▸ Provided data:
☆ ☆ ☆

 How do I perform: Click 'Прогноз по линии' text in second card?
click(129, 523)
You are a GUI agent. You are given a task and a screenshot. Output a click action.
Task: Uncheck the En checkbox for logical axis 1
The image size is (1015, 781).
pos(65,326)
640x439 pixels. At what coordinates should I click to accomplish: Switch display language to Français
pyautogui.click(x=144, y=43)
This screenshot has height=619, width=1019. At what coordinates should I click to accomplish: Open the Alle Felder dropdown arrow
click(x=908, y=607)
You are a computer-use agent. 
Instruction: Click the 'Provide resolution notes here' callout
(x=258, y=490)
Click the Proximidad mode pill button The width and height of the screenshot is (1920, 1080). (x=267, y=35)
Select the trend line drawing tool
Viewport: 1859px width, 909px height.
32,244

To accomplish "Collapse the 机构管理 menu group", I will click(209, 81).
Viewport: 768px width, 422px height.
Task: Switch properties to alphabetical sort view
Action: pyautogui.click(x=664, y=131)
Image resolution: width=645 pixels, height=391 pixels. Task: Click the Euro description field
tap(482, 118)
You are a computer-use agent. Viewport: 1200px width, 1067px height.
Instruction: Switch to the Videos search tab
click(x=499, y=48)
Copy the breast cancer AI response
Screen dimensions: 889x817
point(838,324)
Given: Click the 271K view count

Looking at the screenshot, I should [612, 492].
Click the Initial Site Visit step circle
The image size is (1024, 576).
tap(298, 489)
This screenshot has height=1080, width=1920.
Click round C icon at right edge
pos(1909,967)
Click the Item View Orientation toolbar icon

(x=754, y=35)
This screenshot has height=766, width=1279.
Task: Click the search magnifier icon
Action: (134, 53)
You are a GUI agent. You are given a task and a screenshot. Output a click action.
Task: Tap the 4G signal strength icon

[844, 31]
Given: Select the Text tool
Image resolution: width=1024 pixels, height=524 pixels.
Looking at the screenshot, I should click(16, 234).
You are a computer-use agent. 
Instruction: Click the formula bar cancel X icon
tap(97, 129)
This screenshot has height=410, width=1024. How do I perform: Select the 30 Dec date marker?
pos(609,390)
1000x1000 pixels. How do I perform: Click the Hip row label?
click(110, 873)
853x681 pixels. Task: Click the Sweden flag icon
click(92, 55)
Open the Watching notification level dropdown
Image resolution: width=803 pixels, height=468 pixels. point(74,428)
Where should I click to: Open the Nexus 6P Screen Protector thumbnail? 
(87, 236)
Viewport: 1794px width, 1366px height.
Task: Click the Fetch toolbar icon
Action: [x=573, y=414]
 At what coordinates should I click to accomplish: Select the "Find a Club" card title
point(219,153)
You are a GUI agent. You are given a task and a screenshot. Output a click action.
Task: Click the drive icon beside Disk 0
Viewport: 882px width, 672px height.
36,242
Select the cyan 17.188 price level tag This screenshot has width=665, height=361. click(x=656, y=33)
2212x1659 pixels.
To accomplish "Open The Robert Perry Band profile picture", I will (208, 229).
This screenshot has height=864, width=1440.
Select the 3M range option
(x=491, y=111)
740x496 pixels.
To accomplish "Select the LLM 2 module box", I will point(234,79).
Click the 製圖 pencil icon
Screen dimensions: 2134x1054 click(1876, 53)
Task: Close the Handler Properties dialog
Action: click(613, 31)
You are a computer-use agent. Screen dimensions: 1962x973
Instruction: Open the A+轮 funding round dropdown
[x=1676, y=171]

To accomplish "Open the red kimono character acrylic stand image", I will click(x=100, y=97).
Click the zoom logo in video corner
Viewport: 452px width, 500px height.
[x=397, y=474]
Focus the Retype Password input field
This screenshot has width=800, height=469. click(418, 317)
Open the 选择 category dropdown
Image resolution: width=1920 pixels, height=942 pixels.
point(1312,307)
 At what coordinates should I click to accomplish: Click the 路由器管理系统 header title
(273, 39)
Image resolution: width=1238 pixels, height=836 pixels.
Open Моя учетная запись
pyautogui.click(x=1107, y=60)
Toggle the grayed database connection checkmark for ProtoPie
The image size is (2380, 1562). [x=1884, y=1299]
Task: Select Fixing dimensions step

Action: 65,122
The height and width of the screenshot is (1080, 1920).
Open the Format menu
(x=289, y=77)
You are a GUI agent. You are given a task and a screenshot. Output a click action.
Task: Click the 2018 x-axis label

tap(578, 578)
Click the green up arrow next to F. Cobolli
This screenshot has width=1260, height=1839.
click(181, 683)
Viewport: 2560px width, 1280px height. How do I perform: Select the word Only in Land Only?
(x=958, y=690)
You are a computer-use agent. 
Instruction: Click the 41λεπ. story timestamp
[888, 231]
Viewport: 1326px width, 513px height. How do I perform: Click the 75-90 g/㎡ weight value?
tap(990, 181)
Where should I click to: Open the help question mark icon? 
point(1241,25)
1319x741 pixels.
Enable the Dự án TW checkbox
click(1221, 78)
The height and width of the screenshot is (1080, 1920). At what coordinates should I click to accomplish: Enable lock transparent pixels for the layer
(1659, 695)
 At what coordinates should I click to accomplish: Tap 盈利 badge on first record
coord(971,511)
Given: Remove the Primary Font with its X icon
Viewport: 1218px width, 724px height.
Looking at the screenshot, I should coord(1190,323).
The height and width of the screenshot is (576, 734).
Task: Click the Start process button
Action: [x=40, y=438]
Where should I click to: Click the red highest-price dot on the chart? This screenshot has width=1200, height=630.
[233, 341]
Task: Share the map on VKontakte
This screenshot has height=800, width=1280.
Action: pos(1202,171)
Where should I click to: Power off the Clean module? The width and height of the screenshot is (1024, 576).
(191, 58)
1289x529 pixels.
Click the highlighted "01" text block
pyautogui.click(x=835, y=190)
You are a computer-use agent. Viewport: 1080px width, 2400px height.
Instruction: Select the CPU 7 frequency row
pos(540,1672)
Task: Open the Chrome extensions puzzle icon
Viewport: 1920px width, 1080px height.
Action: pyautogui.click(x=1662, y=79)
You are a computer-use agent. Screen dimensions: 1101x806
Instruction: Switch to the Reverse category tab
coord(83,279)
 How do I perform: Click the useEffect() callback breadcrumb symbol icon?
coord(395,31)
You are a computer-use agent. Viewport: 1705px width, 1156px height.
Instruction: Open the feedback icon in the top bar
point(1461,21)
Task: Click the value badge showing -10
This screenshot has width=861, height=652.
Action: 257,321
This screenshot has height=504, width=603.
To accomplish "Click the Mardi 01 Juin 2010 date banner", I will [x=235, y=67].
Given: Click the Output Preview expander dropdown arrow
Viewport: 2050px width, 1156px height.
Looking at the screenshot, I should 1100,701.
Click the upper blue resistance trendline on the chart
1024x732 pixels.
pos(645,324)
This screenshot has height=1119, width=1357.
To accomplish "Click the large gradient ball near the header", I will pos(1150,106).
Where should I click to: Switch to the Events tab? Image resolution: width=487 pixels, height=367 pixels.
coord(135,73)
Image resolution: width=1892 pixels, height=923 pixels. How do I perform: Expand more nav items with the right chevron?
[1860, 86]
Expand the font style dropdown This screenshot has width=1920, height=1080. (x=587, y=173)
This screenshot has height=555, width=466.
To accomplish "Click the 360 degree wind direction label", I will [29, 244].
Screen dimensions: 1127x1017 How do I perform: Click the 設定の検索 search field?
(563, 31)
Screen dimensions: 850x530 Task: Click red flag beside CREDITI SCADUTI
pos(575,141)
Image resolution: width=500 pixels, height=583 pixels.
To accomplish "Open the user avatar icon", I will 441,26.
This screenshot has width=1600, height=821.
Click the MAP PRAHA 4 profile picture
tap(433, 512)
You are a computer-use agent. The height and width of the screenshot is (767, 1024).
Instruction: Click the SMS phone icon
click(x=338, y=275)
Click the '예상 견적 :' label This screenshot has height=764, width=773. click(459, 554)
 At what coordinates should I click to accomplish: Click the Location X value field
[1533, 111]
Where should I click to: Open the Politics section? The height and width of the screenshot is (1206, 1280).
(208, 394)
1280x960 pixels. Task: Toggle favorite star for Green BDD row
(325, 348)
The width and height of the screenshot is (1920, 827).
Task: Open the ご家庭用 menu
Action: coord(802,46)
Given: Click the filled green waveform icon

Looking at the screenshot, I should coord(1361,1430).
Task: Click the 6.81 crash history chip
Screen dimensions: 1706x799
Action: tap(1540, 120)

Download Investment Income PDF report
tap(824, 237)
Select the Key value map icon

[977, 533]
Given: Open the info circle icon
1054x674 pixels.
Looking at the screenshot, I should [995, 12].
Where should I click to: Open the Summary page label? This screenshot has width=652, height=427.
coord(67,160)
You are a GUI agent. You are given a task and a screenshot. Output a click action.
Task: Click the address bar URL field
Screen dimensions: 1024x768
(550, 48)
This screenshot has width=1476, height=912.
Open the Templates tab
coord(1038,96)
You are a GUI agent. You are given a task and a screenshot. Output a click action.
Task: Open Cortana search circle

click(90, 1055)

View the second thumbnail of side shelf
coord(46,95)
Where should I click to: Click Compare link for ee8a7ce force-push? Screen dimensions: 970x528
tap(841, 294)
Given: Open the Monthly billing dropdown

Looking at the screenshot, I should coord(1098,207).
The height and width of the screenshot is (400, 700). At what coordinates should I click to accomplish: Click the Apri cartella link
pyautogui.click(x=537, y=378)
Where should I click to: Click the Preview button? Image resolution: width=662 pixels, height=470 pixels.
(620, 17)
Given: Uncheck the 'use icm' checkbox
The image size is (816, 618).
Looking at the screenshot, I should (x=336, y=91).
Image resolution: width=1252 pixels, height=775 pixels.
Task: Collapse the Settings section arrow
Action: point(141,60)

☆ ☆ ☆

Reproduce the part of the listing that opens with the line containing "Where should I click to: Click the Preview" and runs through the end of the listing, substituting "check box" for "checkbox" and keeping everything else the same.

Where should I click to: Click the Preview button? Image resolution: width=662 pixels, height=470 pixels.
(620, 17)
Given: Uncheck the 'use icm' check box
The image size is (816, 618).
Looking at the screenshot, I should (x=336, y=91).
Image resolution: width=1252 pixels, height=775 pixels.
Task: Collapse the Settings section arrow
Action: point(141,60)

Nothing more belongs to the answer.